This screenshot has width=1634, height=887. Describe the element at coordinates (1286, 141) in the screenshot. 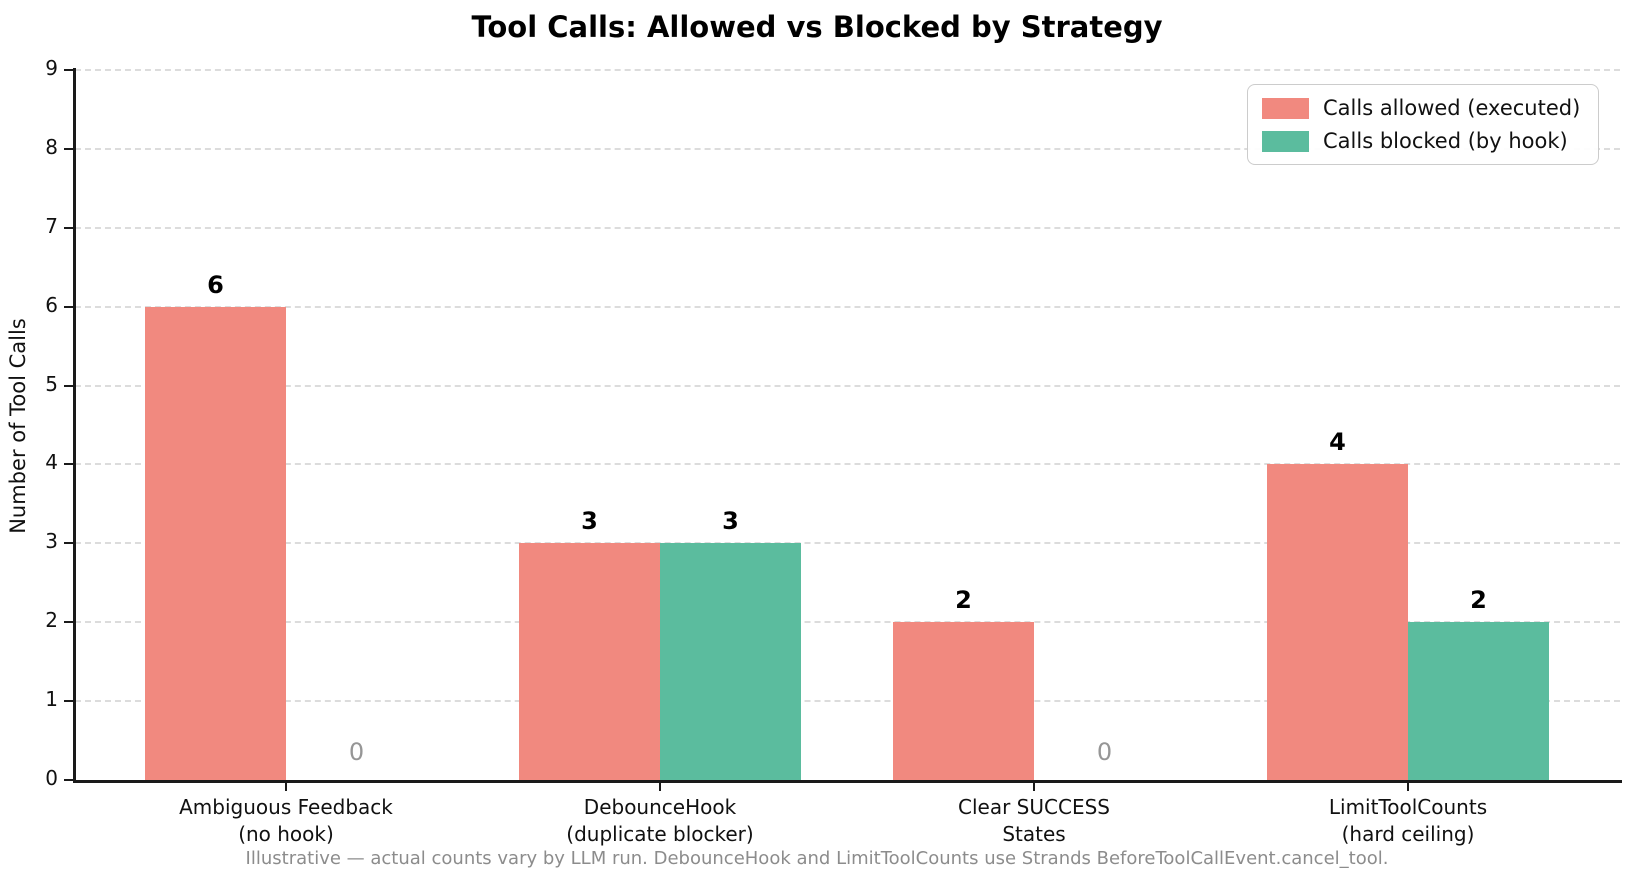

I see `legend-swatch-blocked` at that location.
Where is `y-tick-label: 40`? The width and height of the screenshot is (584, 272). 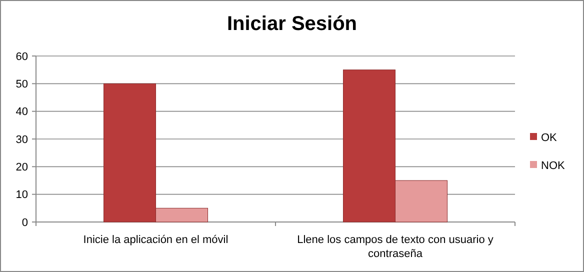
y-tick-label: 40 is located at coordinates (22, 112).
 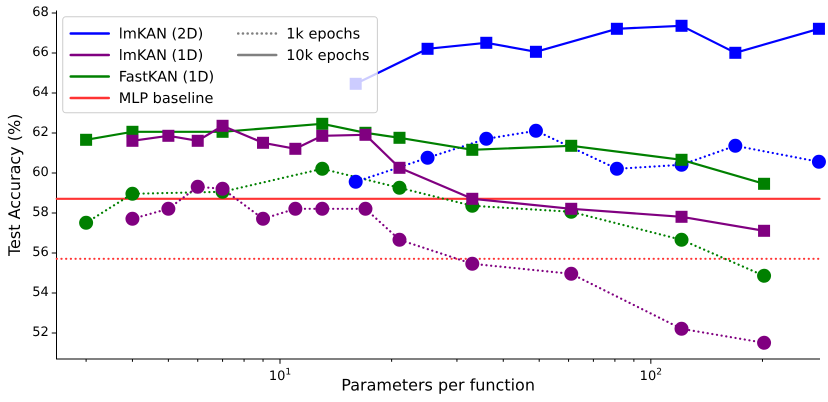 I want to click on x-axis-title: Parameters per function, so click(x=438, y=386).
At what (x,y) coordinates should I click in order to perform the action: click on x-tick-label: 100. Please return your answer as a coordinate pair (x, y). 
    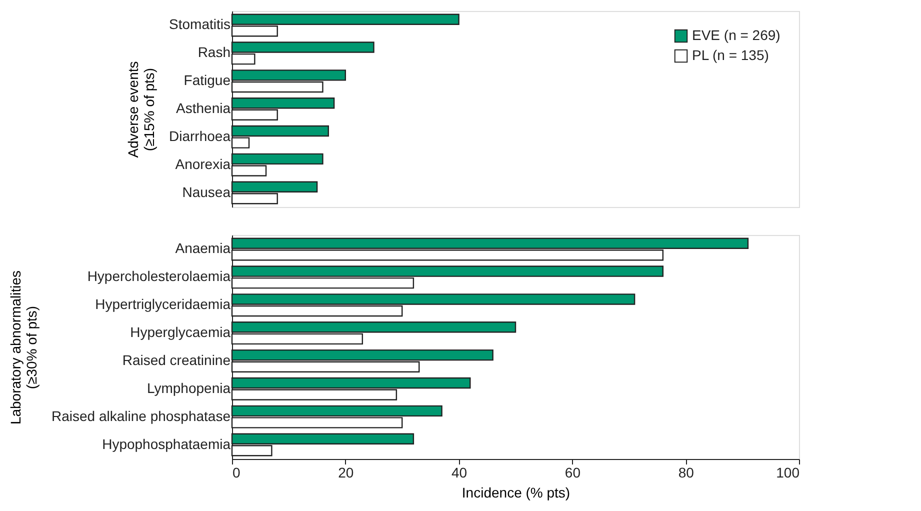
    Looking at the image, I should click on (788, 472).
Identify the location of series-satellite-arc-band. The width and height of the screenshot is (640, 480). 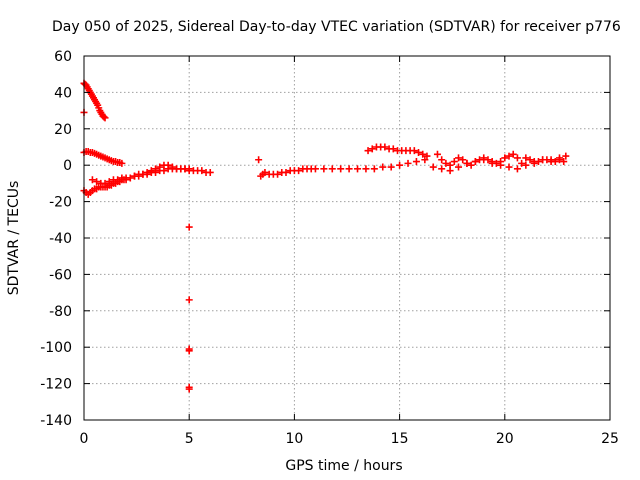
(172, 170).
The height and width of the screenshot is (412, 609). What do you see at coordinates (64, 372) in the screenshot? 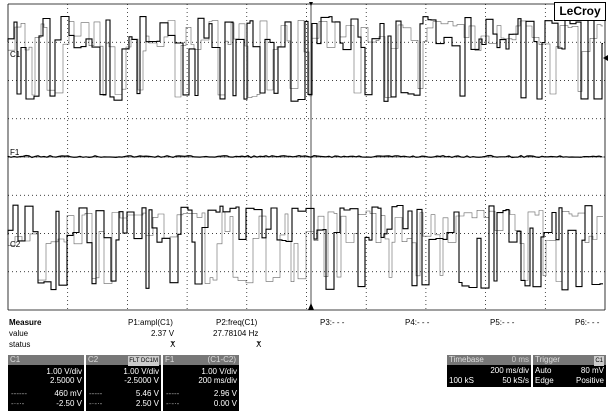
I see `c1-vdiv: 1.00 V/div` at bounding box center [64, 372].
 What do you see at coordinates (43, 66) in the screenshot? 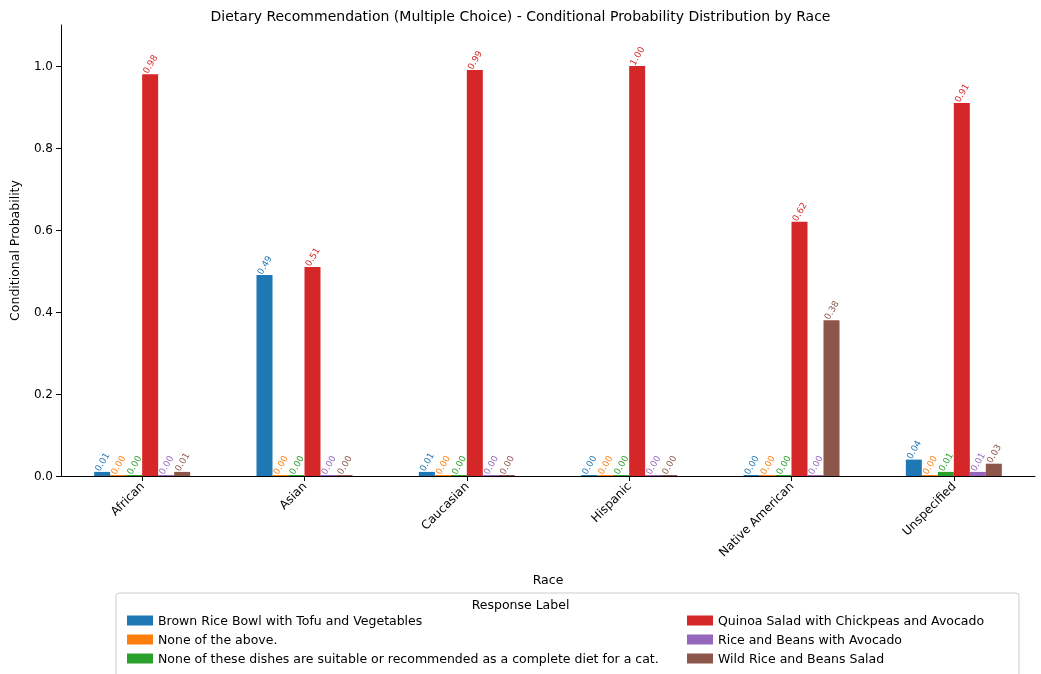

**Task prompt**
Rewrite every item above, replacing "screenshot" with "screen capture" and leaving everything else unchanged. Omit the pictures from your answer.

**Response to this task**
This screen capture has width=1634, height=887. Describe the element at coordinates (1286, 141) in the screen capture. 

I see `legend-swatch-blocked` at that location.
Where is `y-tick-label: 40`? The width and height of the screen capture is (584, 272). 
y-tick-label: 40 is located at coordinates (22, 112).
  I want to click on x-axis-title: Parameters per function, so click(x=438, y=386).
At what (x,y) coordinates should I click in order to perform the action: click on x-tick-label: 100. Please return your answer as a coordinate pair (x, y). 
    Looking at the image, I should click on (788, 472).
Identify the location of series-satellite-arc-band. The width and height of the screen capture is (640, 480). 
(172, 170).
The height and width of the screen capture is (412, 609). What do you see at coordinates (64, 372) in the screen capture? 
I see `c1-vdiv: 1.00 V/div` at bounding box center [64, 372].
 What do you see at coordinates (43, 66) in the screen capture? 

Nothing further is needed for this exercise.